REQUEST = Extract the stretch of items from the line containing "You are a GUI" through the end of the items, both ends included, and reproduce it unchanged.

↓↓↓

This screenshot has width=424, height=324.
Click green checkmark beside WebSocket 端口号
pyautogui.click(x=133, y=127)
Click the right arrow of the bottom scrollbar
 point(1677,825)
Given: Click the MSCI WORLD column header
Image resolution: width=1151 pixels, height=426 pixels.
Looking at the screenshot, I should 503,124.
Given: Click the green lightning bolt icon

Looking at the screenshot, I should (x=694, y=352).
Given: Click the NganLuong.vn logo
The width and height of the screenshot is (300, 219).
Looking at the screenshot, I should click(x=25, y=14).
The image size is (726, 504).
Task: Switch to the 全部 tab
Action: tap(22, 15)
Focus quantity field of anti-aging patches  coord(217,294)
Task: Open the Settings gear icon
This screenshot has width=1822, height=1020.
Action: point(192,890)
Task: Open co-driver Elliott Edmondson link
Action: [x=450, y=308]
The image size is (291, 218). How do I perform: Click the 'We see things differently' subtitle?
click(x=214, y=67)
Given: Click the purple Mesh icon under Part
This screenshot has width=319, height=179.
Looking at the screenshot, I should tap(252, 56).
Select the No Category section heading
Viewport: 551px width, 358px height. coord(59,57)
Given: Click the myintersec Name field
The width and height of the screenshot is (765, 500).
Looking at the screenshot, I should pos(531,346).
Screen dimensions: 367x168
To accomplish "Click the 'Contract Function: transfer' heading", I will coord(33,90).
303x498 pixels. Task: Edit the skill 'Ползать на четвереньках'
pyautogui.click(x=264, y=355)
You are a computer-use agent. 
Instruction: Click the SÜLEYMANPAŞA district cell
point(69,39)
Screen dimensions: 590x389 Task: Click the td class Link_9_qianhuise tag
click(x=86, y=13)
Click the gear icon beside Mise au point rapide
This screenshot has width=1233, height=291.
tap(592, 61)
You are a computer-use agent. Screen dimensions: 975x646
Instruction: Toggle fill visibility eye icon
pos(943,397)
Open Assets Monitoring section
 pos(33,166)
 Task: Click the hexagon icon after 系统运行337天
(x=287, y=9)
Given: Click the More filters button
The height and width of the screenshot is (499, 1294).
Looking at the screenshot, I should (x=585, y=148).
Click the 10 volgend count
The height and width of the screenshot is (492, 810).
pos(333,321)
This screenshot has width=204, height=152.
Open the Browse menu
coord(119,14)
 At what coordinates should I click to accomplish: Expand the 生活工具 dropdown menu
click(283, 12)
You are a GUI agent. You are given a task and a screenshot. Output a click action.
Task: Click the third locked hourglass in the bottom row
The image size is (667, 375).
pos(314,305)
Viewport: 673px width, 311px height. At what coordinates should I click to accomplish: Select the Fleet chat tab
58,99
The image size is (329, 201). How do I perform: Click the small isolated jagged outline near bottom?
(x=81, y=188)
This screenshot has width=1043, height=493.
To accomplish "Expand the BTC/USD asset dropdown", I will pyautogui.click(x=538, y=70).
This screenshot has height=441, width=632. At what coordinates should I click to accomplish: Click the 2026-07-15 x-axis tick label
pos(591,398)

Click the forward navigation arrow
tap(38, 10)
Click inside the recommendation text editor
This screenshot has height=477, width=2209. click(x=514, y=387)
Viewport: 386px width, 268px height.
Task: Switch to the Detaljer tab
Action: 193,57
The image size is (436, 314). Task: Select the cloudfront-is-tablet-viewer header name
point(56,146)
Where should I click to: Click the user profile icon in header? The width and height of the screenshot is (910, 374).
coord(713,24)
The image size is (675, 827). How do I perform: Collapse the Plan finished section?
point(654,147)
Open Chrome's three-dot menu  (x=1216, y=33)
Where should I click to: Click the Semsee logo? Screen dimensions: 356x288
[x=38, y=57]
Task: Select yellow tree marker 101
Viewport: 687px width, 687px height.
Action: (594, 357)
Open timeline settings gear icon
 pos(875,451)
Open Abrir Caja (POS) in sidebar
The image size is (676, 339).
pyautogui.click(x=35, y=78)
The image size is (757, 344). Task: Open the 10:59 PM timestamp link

↑↑↑

TASK RESULT =
You are a GUI agent. You are given a task and a screenshot. Output a click action.
Task: Click the third locked hourglass in the bottom row
The image size is (667, 375).
pos(314,305)
Viewport: 673px width, 311px height. At what coordinates should I click to accomplish: Select the Fleet chat tab
58,99
The image size is (329, 201). How do I perform: Click the small isolated jagged outline near bottom?
(x=81, y=188)
This screenshot has width=1043, height=493.
To accomplish "Expand the BTC/USD asset dropdown", I will pyautogui.click(x=538, y=70).
This screenshot has height=441, width=632. At what coordinates should I click to accomplish: Click the 2026-07-15 x-axis tick label
pos(591,398)

Click the forward navigation arrow
tap(38, 10)
Click inside the recommendation text editor
This screenshot has height=477, width=2209. click(x=514, y=387)
Viewport: 386px width, 268px height.
Task: Switch to the Detaljer tab
Action: 193,57
The image size is (436, 314). Task: Select the cloudfront-is-tablet-viewer header name
point(56,146)
Where should I click to: Click the user profile icon in header? The width and height of the screenshot is (910, 374).
coord(713,24)
The image size is (675, 827). How do I perform: Collapse the Plan finished section?
point(654,147)
Open Chrome's three-dot menu  (x=1216, y=33)
Where should I click to: Click the Semsee logo? Screen dimensions: 356x288
[x=38, y=57]
Task: Select yellow tree marker 101
Viewport: 687px width, 687px height.
Action: (594, 357)
Open timeline settings gear icon
 pos(875,451)
Open Abrir Caja (POS) in sidebar
The image size is (676, 339).
pyautogui.click(x=35, y=78)
The image size is (757, 344). Task: Open the 10:59 PM timestamp link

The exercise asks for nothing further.